La preponente impugnava tale decisione avanti alla Suprema Corte, lamentando violazione e falsa applicazione dell’art. 2119 c.c., per inesistenza di violazione di alcun inadempimento ad obbligo fondamentale della preponente integrante giusta causa di recesso dell’agente.

Secondo la prospettazione della società, la mancata consegna del materiale all’agente non poteva in alcun modo integrare una giusta causa, trattandosi di materiale pubblicitario in realtà destinato ai clienti e considerato che le informazioni tecniche per lo svolgimento delle campagne promozionali erano state fornite nel corso delle riunioni mensili cui l’agente aveva regolarmente partecipato. Inoltre la richiesta di affiancamento dei due agenti operanti in zone tanto distanti rientrava comunque nella sua normale attività di capo aerea, anche alla luce del forte calo di vendite che interessava le due zone in questione.

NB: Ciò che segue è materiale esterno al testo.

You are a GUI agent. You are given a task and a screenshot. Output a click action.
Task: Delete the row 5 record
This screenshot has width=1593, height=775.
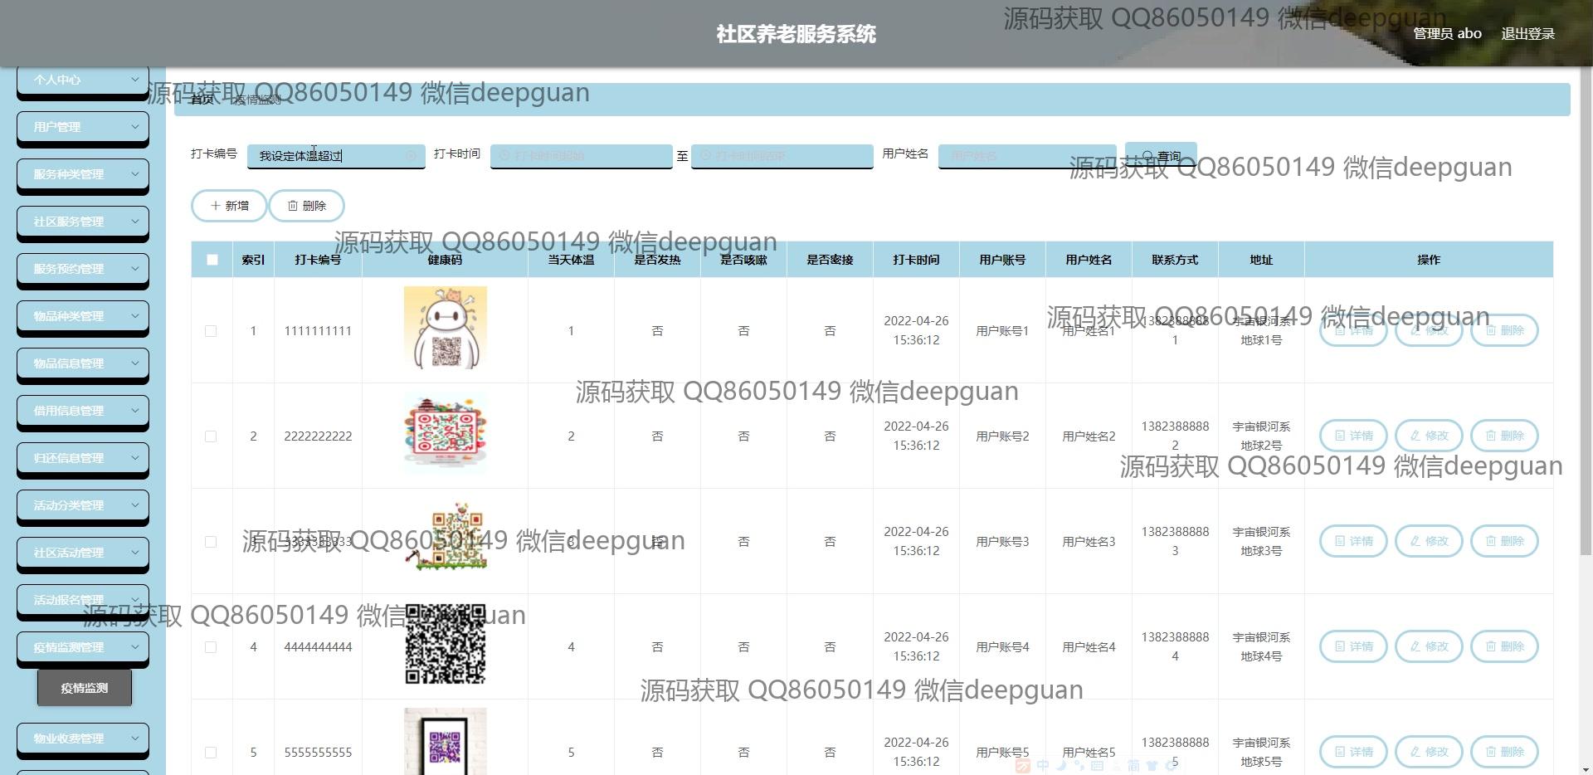pyautogui.click(x=1503, y=752)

Ribadendo insegnamenti consolidati da tempo, la Corte di Cassazione ha respinto il ricorso e ritenuto corretta l’applicazione alla specie dell’art. 2119 c.c., con la precisazione che nel rapporto di agenzia la giusta causa di recesso può essere costituita anche da un fatto di minore gravità rispetto a quanto previsto per il lavoro subordinato, stante la maggiore intensità che assume nell’agenzia il rapporto di fiducia, in corrispondenza della maggiore autonomia di gestione dell’attività da parte dell’agente.

In particolare la Corte ha ritenuto sussistente la giusta causa di recesso per la evidente volontà di arrecare disagio all’attività dell’agente, desumibile dall’ordine (peraltro diretto ad un soggetto dotato di autonomia nella programmazione della propria attività e non soggetto a direttive vincolanti) di affiancare due agenti nelle zone più lontane tra loro, così costringendolo a viaggiare ogni settimana tra il nord e il sud Italia.